:: INSTRUCTIONS TO FOLLOW ::
Reproduce word for word the lines of the rows below, starting with the line that contains "Locate an element on the screen. The" and going on through the line that contains "center [523, 141].".

[Records]
%%

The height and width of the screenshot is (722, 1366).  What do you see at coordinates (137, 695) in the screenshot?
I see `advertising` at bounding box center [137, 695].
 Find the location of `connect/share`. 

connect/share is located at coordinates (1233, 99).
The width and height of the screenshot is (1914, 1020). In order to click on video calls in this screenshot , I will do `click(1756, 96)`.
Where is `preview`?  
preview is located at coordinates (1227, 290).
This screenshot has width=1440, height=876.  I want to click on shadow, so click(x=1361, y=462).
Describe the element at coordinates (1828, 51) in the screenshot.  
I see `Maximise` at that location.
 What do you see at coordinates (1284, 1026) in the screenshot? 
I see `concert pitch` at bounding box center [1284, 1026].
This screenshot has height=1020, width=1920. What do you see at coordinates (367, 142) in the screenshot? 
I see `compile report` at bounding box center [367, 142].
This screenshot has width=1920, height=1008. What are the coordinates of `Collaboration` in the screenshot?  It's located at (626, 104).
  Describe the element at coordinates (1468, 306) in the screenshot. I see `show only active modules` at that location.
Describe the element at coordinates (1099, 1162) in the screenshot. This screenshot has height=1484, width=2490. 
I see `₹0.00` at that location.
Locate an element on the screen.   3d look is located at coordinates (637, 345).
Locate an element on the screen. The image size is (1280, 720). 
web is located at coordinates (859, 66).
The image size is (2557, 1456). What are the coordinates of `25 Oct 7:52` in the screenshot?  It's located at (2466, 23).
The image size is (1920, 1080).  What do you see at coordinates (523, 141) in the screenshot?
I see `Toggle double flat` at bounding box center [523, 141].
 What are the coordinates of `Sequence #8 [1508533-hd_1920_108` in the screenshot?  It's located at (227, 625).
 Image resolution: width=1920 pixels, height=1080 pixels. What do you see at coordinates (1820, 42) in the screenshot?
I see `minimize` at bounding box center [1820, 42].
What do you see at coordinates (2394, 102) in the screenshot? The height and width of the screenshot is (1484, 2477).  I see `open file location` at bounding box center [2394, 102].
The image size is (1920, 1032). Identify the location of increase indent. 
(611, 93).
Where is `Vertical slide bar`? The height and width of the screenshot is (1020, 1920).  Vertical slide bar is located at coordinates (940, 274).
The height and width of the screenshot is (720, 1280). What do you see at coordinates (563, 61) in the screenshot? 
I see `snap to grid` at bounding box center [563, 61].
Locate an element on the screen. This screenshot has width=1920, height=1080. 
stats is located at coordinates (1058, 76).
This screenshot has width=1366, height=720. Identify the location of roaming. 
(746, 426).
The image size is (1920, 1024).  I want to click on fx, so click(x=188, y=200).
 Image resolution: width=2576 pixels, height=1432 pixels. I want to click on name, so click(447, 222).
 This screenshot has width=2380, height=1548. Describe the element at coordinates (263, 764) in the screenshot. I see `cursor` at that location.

%%

:: TASK RESULT ::
Locate an element on the screen. The image size is (1280, 720). 
web is located at coordinates (859, 66).
The image size is (2557, 1456). What are the coordinates of `25 Oct 7:52` in the screenshot?  It's located at (2466, 23).
The image size is (1920, 1080).  What do you see at coordinates (523, 141) in the screenshot?
I see `Toggle double flat` at bounding box center [523, 141].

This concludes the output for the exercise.